Employee terminations: a hidden liability 

One of the most dangerous areas for employers involves what happens to benefits when employees are terminated, with Barbalat describing it as “a real risk for employers.”  

While employers have clear obligations during notice periods, he explains how the situation becomes complex after statutory minimum periods expire.  

“If an employer is contributing to health and dental benefits, or if there's a disability plan, the employer has to do its part to keep those benefits going throughout that notice period,” he says. 

“But then the question is: what happens after that period?? 

At common law, terminated employees are typically entitled to notice periods that may extend well beyond what insurance companies will cover; Barbalat notes that employers who fail to heed this cap in insurance coverage can end up making up the difference, sometimes at great cost.   

“If you have an employee who's notionally entitled to eight months of notice at common law, but your disability insurer will only continue the benefits for three weeks, what happens to those benefits afterwards?” he says. 

“The employer effectively becomes the insurer, and they become responsible for the underlying payments … that's a major gap, and that's something that absolutely should be dealt with in the employment contract, as well as when you're at the termination.” 

Employer benefits 2026: consolidation over proliferation 

When it comes to best practice for benefits planning, an emerging challenge for employers is over-investment in too many third-party providers, creating a patchwork of health care options that don’t work together, says Edward Kuo, senior director of group benefits at Eckler. The result is redundant, ineffective spending. 

“A lot of it has to do with execution,” he says.  

“There's been a lot thrown at employers or plan sponsors in the last five years, and I think there's been a lot of technology that's been offered in this space.”  

Particularly as mental health employer support has become standard, many employers have purchased multiple solutions – apps, platforms, services – without coordinating how they function together.
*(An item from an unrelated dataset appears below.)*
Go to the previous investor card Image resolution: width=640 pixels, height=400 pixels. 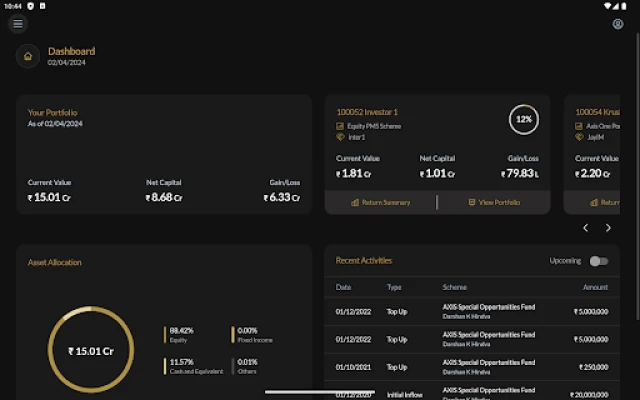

“A lot of it may have been implemented incrementally, in silos, or reactively to an urgent issue," Kuo explains.

"The last five years have seen some pretty significant world events."
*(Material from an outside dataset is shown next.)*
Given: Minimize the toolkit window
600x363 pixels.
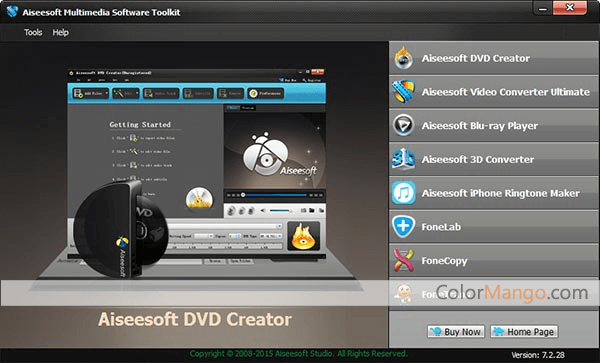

Coordination also needs to be improved at the organizational level, he adds, as a lack of communication about benefit ownership at the leader level can lead to duplication of services.  

“A lot of plan sponsors aren't set up to have one stakeholder,” he says, pointing to targeted mental health apps and EAPs as common overlaps. The goal moving forward should be not to add more benefits, but to rationalize existing offerings. 

“These might be owned by various people within an employer that don't talk to each other … they might have somebody who's a director of wellness, and you might have a director of benefits, so who owns what? Why are we paying for ICBT [internet cognitive behavioural therapy] when we have EAPs and they might do the same thing?” 

EAPs: low utilization despite broad value 

According to Kuo, employers are systematically failing to communicate EAPs effectively, leaving utilization rates far below potential.  

The scope of what EAPs can cover is broader than most employees understand, he notes; EAPs provide services with potential value for a significant percentage of any workforce, yet employers communicate these services rarely or generically, if at all. 

He adds that many workers can’t easily take time during a shift to contact EAP services, such as manufacturing workers, truck drivers, retail staff, and field employees. 

“It takes constant communication, because EAPs and these types of supports are very short-term in nature,” Kuo explains – for this reason, specific use reminders make strategic sense. 

As an example, specific messaging around holiday-time support could be effective in increasing EAP usage.  

“A lot of it is, how do you frame a communication that is relevant for your target?” he says. The balance lies between frequency and relevance. 

“So you communicate once a year. Well guess what, there's 364 days that something could happen to someone, that they’re not being reminded of these services.”